Probably best visual metaphor for what goes on inside her head.

As such, Wednesday feels loopy enough like an Addams Family franchise to get away with as much absurdity as it does, and at the same time, the spinoff forges its own path as an amalgamation of horror, murder mystery and teen drama rolled into one–and manages to pull it off despite a fairly pedestrian script.

The dialogue can be a little ham-fisted at the start but to be fair it’s not exactly the easiest show to explain with a few short lines of exposition. But once the series gets going, the momentum renders any minute niggles moot. Wednesday’s relentless crusade to get to the truth and her refusal to engage in classic genre tropes only add to the show’s charm–awkward conversations and biting clapbacks.

Others have have managed squeeze out a half-smile, but it’s Uncle Fester who’s clearly Wednesday’s shining beacon.
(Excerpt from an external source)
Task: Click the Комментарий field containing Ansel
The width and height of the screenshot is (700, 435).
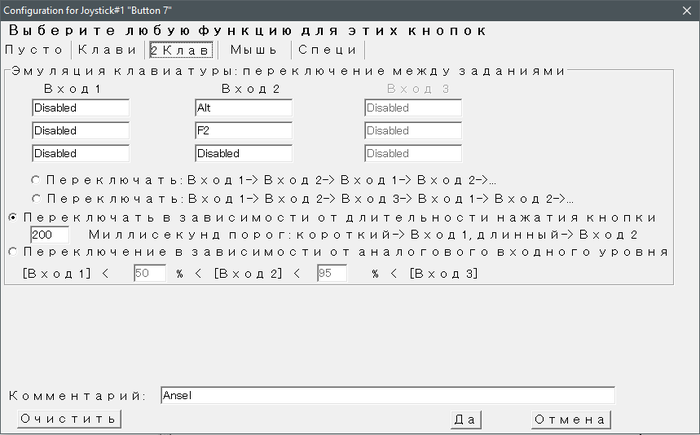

It all works because Wednesday does display a capacity to care–also, she smiles unabashedly at the sight of Uncle Fester–and it makes her an immensely likeable personality. There’s certainly plenty of potential for future seasons.

Cast highlights

Much of what makes Wednesday work is the chemistry between its actors. And Wednesday certainly is blessed with a well-assembled, if not spectacular, cast with A-list credentials. Aside from Ricci, Gwendoline Christie really puts a shift in here as the foreboding Principal Larissa Weems. Catherine Zeta-Jones’s Morticia Adams was serviceable while Fred Armisen’s Uncle Fester is less Fester and more uncle–but the resulting chemistry between Fester and Wednesday justifies the pick.

Other shining lights include Enid and Eugene Otinger (Moosa Mostafa), two Nevermore students who are somewhat immune to Wednesday’s most prickly self and will no doubt be key figures in her school life and possibly future seasons ahead. Extra props to Joy Sunday’s Bianca Barclay, Jamie McShane’s Donovan Galpin, and a bit of casting serendipity with Lucius Hoyos as a young Gomez Addams.

  • 8/10
    Wednesday - 8/10


You don’t need to be a fan to revel in Wednesday’s wacky world. The Addams Family feels far from dated, and Tim Burton once again is able to find a space where a dated premise can have a new lease of life. But the highlight still has got to be Jenna Ortega’s Wednesday, who is good enough to carry the entire series.